■ **Task statement**
Which people are named in the "Bachelor in Paradise" recap?

■ **Reading passage**
Yesterday was tough. Night sweats. Day sweats Full-body, uncontrollable itching. And all because we had to wait another day to find out if Graham actually accepted AshLee's rose (note: if you actually suffered symptoms because you had to wait a day for more "Bachelor in Paradise," please call an ambulance. And then a good psychotherapist).

But at long last, the wait is over. AshLee said those fateful words: "Graham, will you accept this rose?"

And Graham took a minute to think it over, then fled the stage at full speed. And when we pick up tonight, Graham's still fleeing. And sweating. Really sweating; the guy looks like he just climbed out of a very stressful hot tub. He's clearly having an anxiety attack, but at least he's got his good friend Michelle to care for him and grab him a glass of water.

■ **Record excerpts**
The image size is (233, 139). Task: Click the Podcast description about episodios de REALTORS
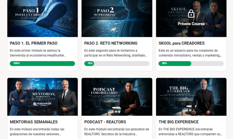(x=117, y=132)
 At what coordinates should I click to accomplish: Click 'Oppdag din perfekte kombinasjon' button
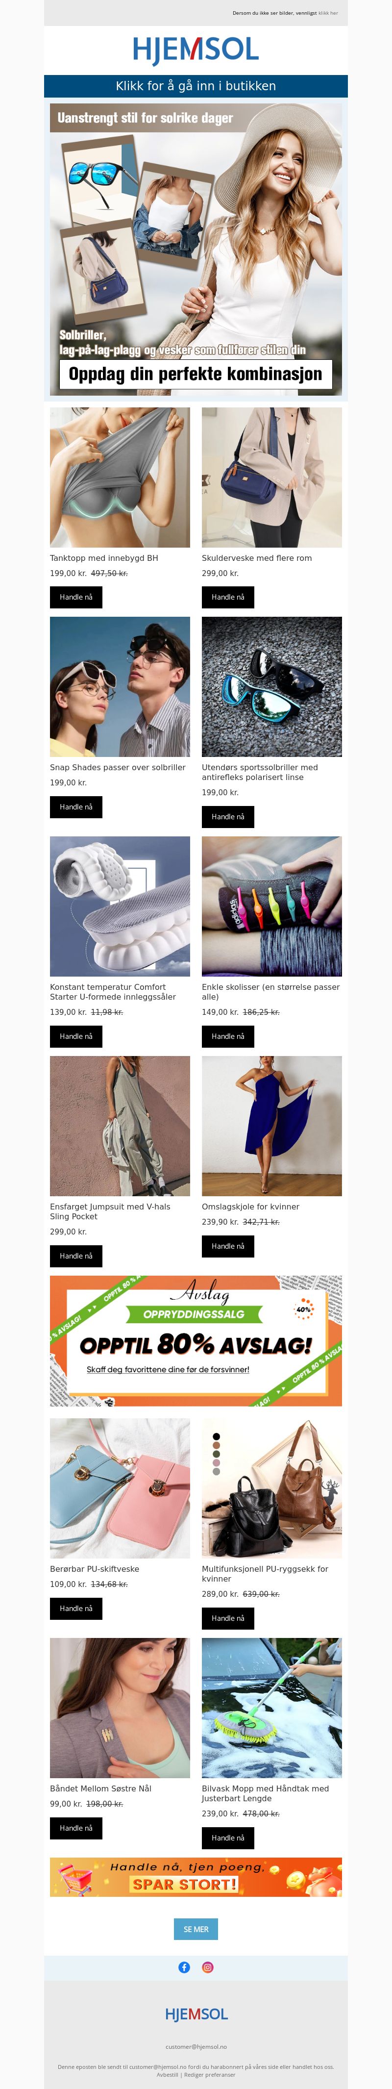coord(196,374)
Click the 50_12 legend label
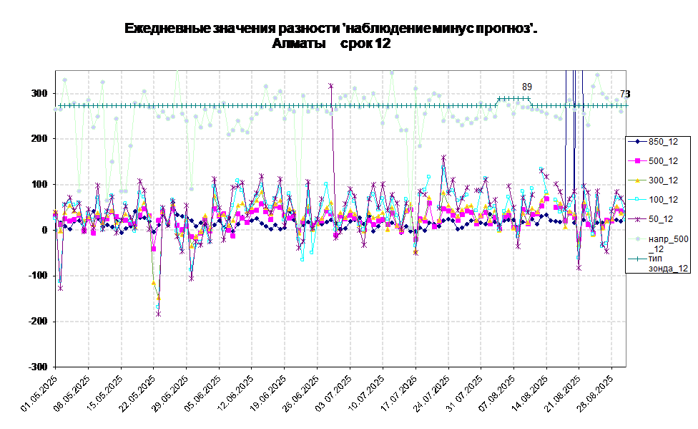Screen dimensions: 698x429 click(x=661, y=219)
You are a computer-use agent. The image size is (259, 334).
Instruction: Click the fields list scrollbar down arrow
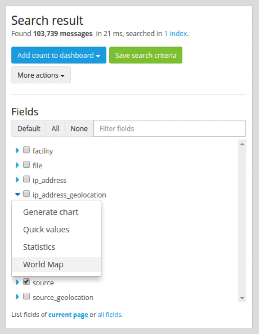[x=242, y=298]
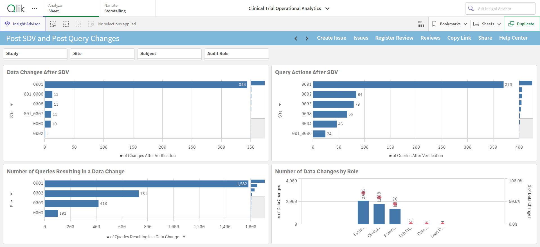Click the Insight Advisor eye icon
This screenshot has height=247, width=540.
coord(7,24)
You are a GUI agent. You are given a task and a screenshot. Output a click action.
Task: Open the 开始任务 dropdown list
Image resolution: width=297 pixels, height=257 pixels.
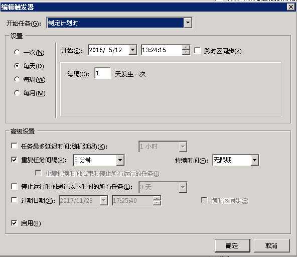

■ **Answer for this exercise**
Graham, AshLee, Michelle